LISTED RECORDS -
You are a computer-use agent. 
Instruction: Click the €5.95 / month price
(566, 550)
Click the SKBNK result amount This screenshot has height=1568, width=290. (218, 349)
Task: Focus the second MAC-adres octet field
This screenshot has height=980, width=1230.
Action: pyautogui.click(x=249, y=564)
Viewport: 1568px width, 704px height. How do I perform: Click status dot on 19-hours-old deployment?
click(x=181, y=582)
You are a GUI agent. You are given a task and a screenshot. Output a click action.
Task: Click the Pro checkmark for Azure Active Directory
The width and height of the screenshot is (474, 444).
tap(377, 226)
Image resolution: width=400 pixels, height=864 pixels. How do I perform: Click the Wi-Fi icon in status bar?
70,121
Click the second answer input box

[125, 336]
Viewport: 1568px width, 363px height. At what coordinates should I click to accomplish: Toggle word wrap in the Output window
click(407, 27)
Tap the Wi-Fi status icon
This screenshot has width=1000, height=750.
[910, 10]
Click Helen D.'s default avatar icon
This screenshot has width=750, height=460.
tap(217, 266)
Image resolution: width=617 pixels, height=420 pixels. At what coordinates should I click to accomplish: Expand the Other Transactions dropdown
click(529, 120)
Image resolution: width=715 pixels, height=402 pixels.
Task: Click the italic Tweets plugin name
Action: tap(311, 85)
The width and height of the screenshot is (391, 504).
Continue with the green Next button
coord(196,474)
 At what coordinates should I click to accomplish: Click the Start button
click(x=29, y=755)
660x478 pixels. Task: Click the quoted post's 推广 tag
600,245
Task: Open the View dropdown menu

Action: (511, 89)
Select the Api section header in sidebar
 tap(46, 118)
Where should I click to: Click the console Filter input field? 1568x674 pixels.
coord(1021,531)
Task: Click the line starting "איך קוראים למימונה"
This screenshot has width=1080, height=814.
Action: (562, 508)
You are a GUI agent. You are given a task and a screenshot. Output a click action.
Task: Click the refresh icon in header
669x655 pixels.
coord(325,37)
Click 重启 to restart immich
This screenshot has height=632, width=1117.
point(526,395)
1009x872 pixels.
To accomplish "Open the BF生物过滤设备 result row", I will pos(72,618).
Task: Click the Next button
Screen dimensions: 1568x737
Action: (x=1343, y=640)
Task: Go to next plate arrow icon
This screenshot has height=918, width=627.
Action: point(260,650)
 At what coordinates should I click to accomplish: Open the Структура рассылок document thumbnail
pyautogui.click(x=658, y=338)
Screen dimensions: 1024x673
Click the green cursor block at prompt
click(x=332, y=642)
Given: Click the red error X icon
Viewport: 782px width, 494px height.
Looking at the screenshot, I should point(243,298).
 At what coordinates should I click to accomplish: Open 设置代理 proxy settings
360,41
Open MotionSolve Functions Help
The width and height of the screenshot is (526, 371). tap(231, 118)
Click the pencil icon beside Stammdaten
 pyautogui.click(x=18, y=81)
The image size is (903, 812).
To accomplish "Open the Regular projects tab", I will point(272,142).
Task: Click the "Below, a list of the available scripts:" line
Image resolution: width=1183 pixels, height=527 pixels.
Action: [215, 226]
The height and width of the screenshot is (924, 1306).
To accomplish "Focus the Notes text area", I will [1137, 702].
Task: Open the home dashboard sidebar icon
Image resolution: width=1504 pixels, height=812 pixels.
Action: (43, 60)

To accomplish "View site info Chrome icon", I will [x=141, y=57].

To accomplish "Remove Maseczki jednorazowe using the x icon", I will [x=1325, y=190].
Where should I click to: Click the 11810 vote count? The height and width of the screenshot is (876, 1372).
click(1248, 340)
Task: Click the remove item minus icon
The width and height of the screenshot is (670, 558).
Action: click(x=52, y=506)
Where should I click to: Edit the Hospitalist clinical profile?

EXERCISE -
Restate the entire listing verbatim.

RESPONSE AREA -
You are a computer-use agent. 
Instruction: Click the €5.95 / month price
(566, 550)
Click the SKBNK result amount This screenshot has height=1568, width=290. (218, 349)
Task: Focus the second MAC-adres octet field
This screenshot has height=980, width=1230.
Action: pyautogui.click(x=249, y=564)
Viewport: 1568px width, 704px height. How do I perform: Click status dot on 19-hours-old deployment?
click(x=181, y=582)
You are a GUI agent. You are given a task and a screenshot. Output a click action.
Task: Click the Pro checkmark for Azure Active Directory
The width and height of the screenshot is (474, 444).
tap(377, 226)
Image resolution: width=400 pixels, height=864 pixels. How do I perform: Click the Wi-Fi icon in status bar?
70,121
Click the second answer input box

[125, 336]
Viewport: 1568px width, 363px height. At what coordinates should I click to accomplish: Toggle word wrap in the Output window
click(407, 27)
Tap the Wi-Fi status icon
This screenshot has width=1000, height=750.
[910, 10]
Click Helen D.'s default avatar icon
This screenshot has width=750, height=460.
tap(217, 266)
Image resolution: width=617 pixels, height=420 pixels. At what coordinates should I click to accomplish: Expand the Other Transactions dropdown
click(529, 120)
Image resolution: width=715 pixels, height=402 pixels.
Task: Click the italic Tweets plugin name
Action: tap(311, 85)
The width and height of the screenshot is (391, 504).
Continue with the green Next button
coord(196,474)
 At what coordinates should I click to accomplish: Click the Start button
click(x=29, y=755)
660x478 pixels. Task: Click the quoted post's 推广 tag
600,245
Task: Open the View dropdown menu

Action: (511, 89)
Select the Api section header in sidebar
 tap(46, 118)
Where should I click to: Click the console Filter input field? 1568x674 pixels.
coord(1021,531)
Task: Click the line starting "איך קוראים למימונה"
This screenshot has width=1080, height=814.
Action: (562, 508)
You are a GUI agent. You are given a task and a screenshot. Output a click action.
Task: Click the refresh icon in header
669x655 pixels.
coord(325,37)
Click 重启 to restart immich
This screenshot has height=632, width=1117.
point(526,395)
1009x872 pixels.
To accomplish "Open the BF生物过滤设备 result row", I will pos(72,618).
Task: Click the Next button
Screen dimensions: 1568x737
Action: (x=1343, y=640)
Task: Go to next plate arrow icon
This screenshot has height=918, width=627.
Action: point(260,650)
 At what coordinates should I click to accomplish: Open the Структура рассылок document thumbnail
pyautogui.click(x=658, y=338)
Screen dimensions: 1024x673
Click the green cursor block at prompt
click(x=332, y=642)
Given: Click the red error X icon
Viewport: 782px width, 494px height.
Looking at the screenshot, I should point(243,298).
 At what coordinates should I click to accomplish: Open 设置代理 proxy settings
360,41
Open MotionSolve Functions Help
The width and height of the screenshot is (526, 371). tap(231, 118)
Click the pencil icon beside Stammdaten
 pyautogui.click(x=18, y=81)
The image size is (903, 812).
To accomplish "Open the Regular projects tab", I will point(272,142).
Task: Click the "Below, a list of the available scripts:" line
Image resolution: width=1183 pixels, height=527 pixels.
Action: [215, 226]
The height and width of the screenshot is (924, 1306).
To accomplish "Focus the Notes text area", I will [1137, 702].
Task: Open the home dashboard sidebar icon
Image resolution: width=1504 pixels, height=812 pixels.
Action: (43, 60)

To accomplish "View site info Chrome icon", I will [x=141, y=57].

To accomplish "Remove Maseczki jednorazowe using the x icon", I will [x=1325, y=190].
Where should I click to: Click the 11810 vote count? The height and width of the screenshot is (876, 1372).
click(1248, 340)
Task: Click the remove item minus icon
The width and height of the screenshot is (670, 558).
Action: click(x=52, y=506)
Where should I click to: Edit the Hospitalist clinical profile?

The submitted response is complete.